Natural history of treated childhood-onset epilepsy: prospective, long-term population-based study

Matti Sillanpää 1 and Dieter Schmidt 2 *

1 Department of Public Health, University of Turku, Turku, Finland; Department of Child Neurology, University of Turku, Turku, Finland
2 Epilepsy Research Group, Berlin, Germany

* To whom correspondence should be addressed.
Dieter Schmidt, E-mail: dbschmidt{at}t-online.de


   Abstract

It is not well known how often drug resistance, a major clinical problem, occurs early or late in the course of epilepsy and how often epilepsy follows a continuous, remitting or relapsing-remitting pattern. To provide evidence if, in fact, different patterns of evolution of drug resistance and remission exist, a prospective, long-term population-based study of 144 patients followed on the average for 37.0 years (SD 7.1, median 40.0, range 11-42) since their first seizure before the age of 16 years was performed. At the end of follow-up, 67% of 144 patients were in terminal remission, on or off antiepileptic drugs. Early remission, starting within the first year of treatment, was seen in 45 patients (31%). In 23 (16%) of them, first remission continued, uninterrupted by relapse, to terminal remission. Late remission with a mean delay of 9 years was achieved by a further 72 patients (50%), including 46 (32%) patients who achieved terminal remission without any relapse and suggested, together with 23 patients, a remitting course. Following a relapse after early or late remission, 28 (19%) patients achieved terminal remission, suggesting a remitting-relapsing pattern. Altogether 20 patients (14%) did not re-enter remission, indicating a worsening course of epilepsy. Twenty-seven (19%) patients were drug-resistant from the start to the end of follow-up. In conclusion, half the patients with childhood-onset epilepsy will eventually enter terminal remission without relapse and a fifth after relapse. One-third will have a poor long-term outcome in terms of persistent seizures after remission or without any remission ever.

:: DATA LISTING ::
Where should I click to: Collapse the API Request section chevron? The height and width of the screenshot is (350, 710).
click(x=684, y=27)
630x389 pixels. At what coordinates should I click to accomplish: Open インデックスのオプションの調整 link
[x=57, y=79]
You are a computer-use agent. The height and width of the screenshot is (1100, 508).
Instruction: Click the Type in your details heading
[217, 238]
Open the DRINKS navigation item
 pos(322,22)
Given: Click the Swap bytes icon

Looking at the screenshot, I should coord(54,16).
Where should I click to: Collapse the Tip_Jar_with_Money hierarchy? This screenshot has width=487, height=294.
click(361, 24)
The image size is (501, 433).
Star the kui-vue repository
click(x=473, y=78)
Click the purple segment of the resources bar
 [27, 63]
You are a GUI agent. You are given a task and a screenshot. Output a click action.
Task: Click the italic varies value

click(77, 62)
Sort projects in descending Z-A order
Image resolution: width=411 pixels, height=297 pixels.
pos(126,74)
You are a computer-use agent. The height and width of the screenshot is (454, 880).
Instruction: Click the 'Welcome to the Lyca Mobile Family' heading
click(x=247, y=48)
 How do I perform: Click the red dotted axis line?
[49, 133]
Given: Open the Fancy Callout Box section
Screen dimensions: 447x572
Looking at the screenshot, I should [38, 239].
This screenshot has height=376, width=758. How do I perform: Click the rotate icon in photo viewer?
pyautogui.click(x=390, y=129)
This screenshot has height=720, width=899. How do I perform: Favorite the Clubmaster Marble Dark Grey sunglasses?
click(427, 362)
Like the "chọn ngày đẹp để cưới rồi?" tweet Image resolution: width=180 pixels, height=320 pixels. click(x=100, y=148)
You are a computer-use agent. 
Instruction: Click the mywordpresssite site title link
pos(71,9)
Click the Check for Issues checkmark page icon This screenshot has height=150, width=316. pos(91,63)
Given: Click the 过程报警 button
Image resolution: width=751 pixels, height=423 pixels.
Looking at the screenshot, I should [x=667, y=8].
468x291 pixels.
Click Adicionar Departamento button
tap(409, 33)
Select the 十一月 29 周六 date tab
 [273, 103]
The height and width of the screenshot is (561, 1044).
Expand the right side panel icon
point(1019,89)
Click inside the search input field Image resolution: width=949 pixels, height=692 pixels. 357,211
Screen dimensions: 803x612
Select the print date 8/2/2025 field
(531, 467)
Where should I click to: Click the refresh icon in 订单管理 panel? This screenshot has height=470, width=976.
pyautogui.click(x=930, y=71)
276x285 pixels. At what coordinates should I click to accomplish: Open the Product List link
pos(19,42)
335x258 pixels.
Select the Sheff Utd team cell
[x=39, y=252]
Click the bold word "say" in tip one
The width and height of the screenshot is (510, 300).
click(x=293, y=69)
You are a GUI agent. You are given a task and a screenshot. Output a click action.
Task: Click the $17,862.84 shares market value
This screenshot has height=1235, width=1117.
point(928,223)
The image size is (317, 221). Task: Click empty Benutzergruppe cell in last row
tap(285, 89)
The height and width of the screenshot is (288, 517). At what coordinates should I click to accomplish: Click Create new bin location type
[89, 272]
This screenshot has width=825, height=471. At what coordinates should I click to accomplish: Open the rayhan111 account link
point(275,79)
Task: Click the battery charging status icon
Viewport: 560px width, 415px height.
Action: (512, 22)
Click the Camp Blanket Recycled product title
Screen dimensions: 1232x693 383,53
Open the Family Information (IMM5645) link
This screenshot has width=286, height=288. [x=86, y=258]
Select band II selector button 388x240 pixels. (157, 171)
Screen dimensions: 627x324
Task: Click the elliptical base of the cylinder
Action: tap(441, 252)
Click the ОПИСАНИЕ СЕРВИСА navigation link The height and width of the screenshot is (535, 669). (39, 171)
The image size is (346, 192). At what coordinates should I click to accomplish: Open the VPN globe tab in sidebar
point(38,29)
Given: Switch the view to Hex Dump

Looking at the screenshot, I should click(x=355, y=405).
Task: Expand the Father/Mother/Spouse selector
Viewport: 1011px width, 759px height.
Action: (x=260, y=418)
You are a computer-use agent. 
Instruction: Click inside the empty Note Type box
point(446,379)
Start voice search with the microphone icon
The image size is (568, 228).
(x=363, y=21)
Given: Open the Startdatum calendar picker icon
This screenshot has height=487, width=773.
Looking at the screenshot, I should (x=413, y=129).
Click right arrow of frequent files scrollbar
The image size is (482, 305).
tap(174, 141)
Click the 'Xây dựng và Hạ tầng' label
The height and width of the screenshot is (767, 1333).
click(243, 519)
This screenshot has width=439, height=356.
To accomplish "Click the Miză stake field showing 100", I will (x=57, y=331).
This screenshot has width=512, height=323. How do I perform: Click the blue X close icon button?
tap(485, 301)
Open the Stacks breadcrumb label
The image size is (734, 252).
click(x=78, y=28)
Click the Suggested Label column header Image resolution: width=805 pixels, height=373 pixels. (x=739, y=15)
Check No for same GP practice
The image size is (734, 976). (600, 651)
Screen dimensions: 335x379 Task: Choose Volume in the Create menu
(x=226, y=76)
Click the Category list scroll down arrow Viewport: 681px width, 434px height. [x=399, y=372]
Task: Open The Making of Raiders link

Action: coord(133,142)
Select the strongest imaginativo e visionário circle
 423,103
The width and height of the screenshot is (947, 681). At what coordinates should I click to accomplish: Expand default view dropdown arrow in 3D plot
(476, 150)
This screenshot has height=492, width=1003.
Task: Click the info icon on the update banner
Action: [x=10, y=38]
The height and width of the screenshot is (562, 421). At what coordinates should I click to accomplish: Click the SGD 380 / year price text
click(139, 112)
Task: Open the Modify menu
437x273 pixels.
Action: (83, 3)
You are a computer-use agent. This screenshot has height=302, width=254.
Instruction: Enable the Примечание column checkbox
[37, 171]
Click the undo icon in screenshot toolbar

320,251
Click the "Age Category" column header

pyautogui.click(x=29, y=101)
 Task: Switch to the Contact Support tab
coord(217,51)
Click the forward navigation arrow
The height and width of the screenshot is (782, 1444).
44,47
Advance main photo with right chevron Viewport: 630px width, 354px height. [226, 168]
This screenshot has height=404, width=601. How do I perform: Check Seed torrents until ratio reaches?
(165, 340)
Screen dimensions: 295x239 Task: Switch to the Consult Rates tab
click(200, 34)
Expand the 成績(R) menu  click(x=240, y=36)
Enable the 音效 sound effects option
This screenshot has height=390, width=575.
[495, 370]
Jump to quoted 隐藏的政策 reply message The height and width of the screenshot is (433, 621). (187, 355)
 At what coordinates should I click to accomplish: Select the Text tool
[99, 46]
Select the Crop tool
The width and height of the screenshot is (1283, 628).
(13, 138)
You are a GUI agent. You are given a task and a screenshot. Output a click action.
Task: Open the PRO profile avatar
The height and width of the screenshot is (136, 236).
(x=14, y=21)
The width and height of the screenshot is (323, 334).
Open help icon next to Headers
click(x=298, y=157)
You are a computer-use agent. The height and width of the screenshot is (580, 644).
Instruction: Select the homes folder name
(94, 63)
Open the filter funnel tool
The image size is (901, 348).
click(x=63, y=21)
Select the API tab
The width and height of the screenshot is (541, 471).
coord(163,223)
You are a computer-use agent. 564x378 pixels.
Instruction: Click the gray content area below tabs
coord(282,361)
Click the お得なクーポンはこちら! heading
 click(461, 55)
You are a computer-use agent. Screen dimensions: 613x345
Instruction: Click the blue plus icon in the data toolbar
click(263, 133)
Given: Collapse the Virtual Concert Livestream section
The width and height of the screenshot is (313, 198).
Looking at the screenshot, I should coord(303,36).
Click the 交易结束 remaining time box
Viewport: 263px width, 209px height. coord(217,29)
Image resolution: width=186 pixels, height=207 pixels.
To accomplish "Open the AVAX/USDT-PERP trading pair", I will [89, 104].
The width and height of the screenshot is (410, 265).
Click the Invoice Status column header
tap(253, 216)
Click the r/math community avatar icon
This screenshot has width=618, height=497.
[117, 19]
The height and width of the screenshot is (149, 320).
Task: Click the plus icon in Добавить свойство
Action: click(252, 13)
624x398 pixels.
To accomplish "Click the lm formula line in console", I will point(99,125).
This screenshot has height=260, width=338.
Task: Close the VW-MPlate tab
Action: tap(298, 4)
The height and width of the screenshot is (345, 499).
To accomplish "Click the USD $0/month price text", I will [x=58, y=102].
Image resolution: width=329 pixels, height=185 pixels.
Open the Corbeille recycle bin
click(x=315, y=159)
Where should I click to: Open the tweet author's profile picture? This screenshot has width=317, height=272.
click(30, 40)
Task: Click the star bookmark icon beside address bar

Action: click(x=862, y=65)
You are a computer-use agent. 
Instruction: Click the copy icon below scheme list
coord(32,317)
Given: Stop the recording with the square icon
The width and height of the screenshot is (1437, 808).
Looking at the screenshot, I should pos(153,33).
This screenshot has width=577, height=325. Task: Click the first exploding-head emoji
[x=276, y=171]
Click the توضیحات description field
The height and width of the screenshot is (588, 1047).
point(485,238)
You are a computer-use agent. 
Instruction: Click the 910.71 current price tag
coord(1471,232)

:: PROMPT A ::
Which units are named in the author affiliations of the epilepsy study?
:: PROMPT B ::
Print the epilepsy study from "Matti Sillanpää 1" up to and including "should be addressed.".

:: EXPECTED OUTPUT A ::
- Department of Public Health, University of Turku
- Department of Child Neurology, University of Turku
- Epilepsy Research Group

:: EXPECTED OUTPUT B ::
Matti Sillanpää 1 and Dieter Schmidt 2 *

1 Department of Public Health, University of Turku, Turku, Finland; Department of Child Neurology, University of Turku, Turku, Finland
2 Epilepsy Research Group, Berlin, Germany

* To whom correspondence should be addressed.